• WRITTEN EXERCISE:
Can you write out only the lines starting at the one containing "You are a computer-use agent. The" and ending at the one containing "(x=221, y=59)", both included and requests kept, with every coordinate in the answers multiplied by 1.95 and rounded to a whole number, halves rounding up?

• TASK INPUT:
------------

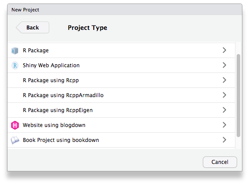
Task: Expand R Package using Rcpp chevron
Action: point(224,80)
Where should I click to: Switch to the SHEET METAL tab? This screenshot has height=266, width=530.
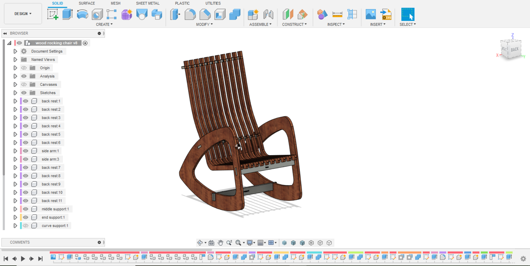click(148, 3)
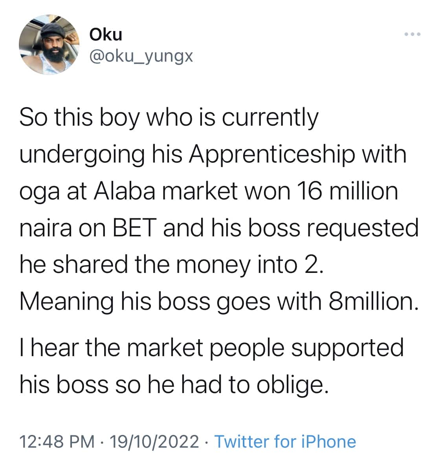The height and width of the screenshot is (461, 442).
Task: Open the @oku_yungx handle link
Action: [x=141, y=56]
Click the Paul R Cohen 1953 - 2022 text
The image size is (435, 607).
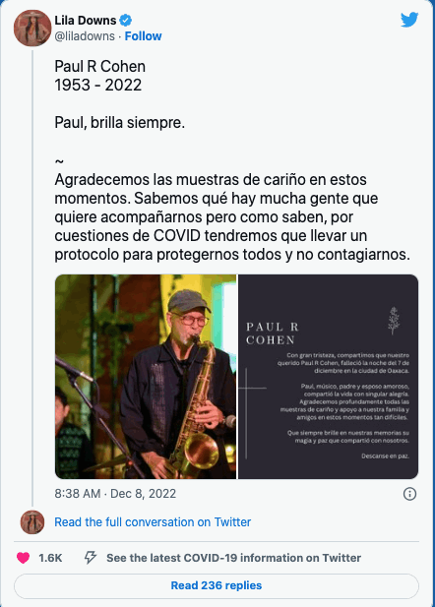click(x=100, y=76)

------------

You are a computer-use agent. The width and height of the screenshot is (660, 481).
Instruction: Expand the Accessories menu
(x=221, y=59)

------------

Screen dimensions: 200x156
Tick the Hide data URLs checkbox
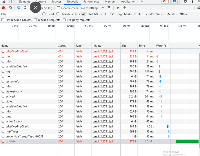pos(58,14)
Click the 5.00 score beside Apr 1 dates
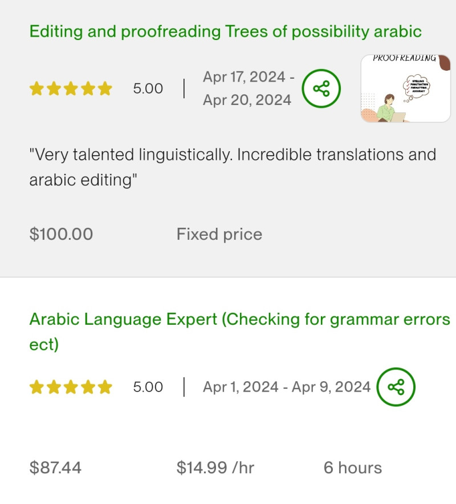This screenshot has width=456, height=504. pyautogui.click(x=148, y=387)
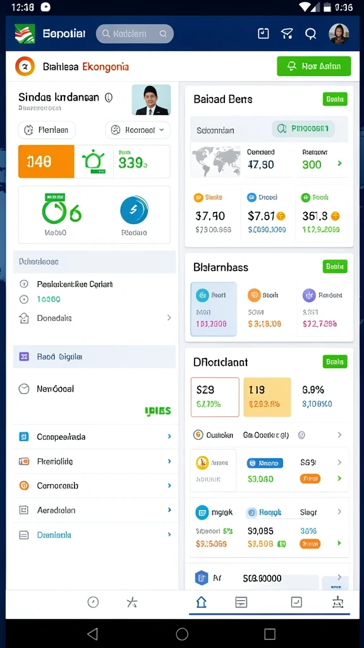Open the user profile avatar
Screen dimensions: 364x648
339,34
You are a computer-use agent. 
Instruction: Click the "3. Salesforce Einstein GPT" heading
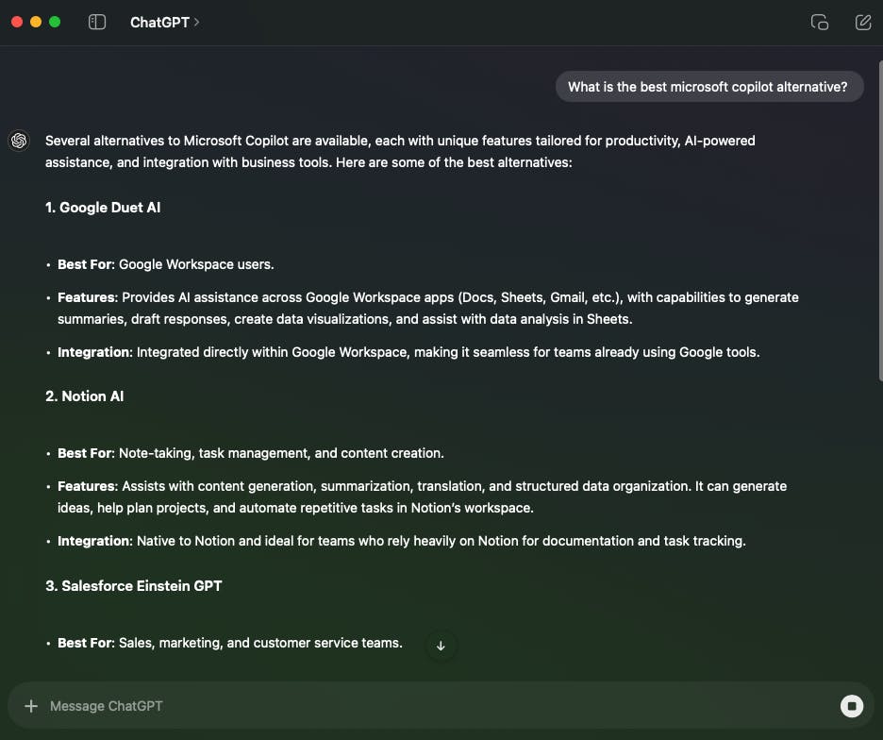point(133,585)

------------

• FINISHED TASK:
You are a computer-use agent. The width and height of the screenshot is (660, 481).
Instruction: Expand the Accessories menu
(x=431, y=115)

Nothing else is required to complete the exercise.